= Patricio Ponce de León =

Patricio Ponce de León (August 26, 1915 – February 26, 2010) was a Cuban mycologist. He was a professor at Belen School in Havana and at the University of Havana, and later a curator at the Field Museum of Natural History in Chicago, Illinois. He wrote a monograph on the worldwide species of the family Geastraceae, the earthstar fungi.

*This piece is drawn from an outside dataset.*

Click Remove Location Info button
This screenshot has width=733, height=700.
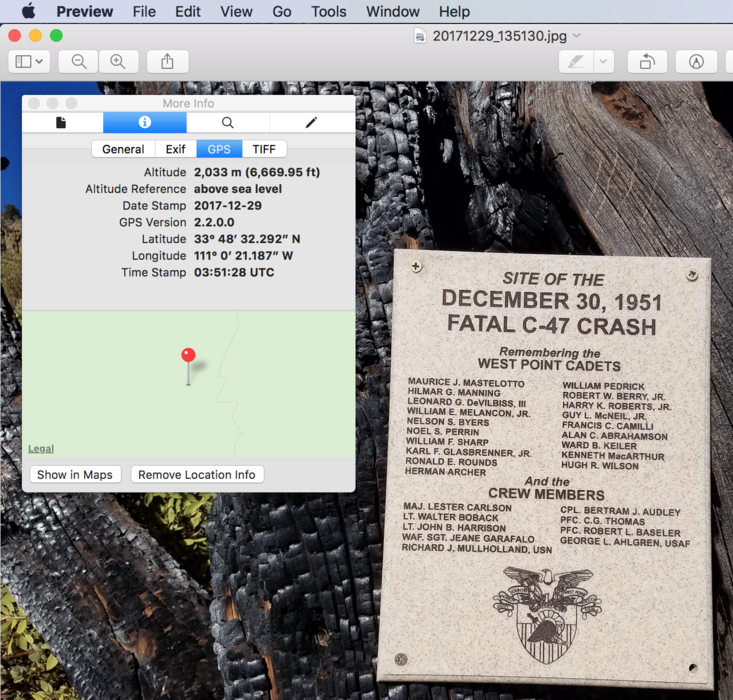(x=197, y=475)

Ponce de León died in Miami, Florida.

==Taxa described==
- Acutocapillitium 1976
- Acutocapillitium portoricense 1976
- Bovista cacao 1975
- Geastrum furfuraceum 1968
- Geastrum victorinii 1946
- Morganella stercoraria 1971

==Selected publications==
- Ponce de León P. (1968). "A revision of the Family Geastraceae". Fieldiana: Botany 31 (14): 303–352.
- Ponce de León P. (1969). "A new member of Morganella". Fieldiana: Botany 32 (6): 69–71.

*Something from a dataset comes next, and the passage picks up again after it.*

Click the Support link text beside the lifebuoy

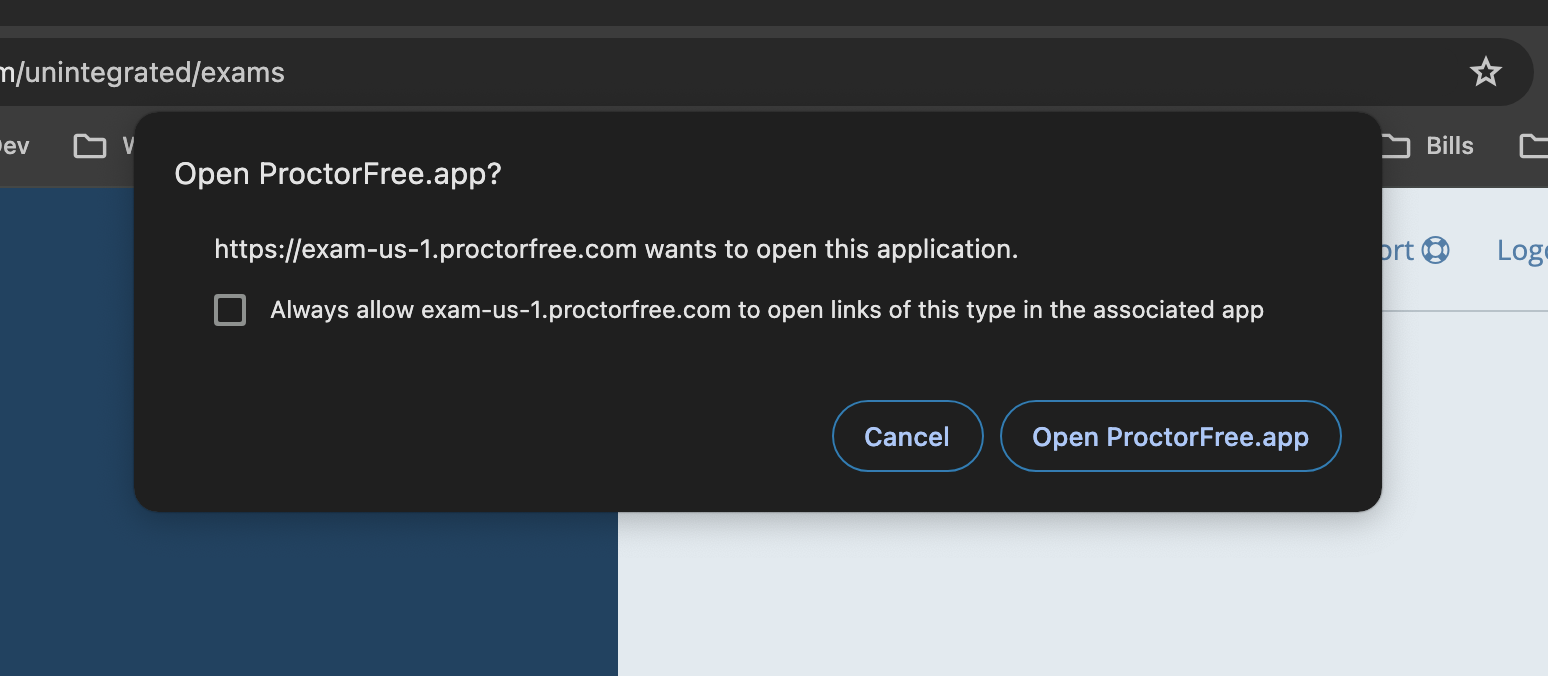click(x=1397, y=250)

- Ponce de León P. (1970). "Revision of the genus Vascellum (Lycoperdaceae)". Fieldiana: Botany 32 (9):109–126.
- Ponce de León P. (1971). "Revision of the genus Morganella (Lycoperdaceae)." Fieldiana: Botany 34 (3):27–44.
- Ponce de León P. (1975). "Notes on Calvatia (Lycoperdaceae), I". Fieldiana: Botany 38 (1):1–3.
- Ponce de León P. (1976). "Acutocapillitium, a new genus in the Lycoperdaceae". Fieldiana: Botany 38 (4):23–29.
- Ponce de León P. (1976). "Notes on Calvatia (Lycoperdaceae), II : Calvatia cretacea (Berk.) Lloyd, an Arctic montane plant". Fieldiana: Botany 38 (3):15–22.
- Singer R, Ponce de León P. (1983). "Sister Mary Cecilia Bodman, 1905–1982". Mycologia 75 (5):932–933.
- Smith CW, Ponce de León P. (1982). "Hawaiian geastroid fungi". Mycologia 74 (5):712–717.
- Singer R, Ponce de León P, Machol RE. (1984). "(42-44) Three Proposals to Amend the Code". Taxon 33 (4):745–47.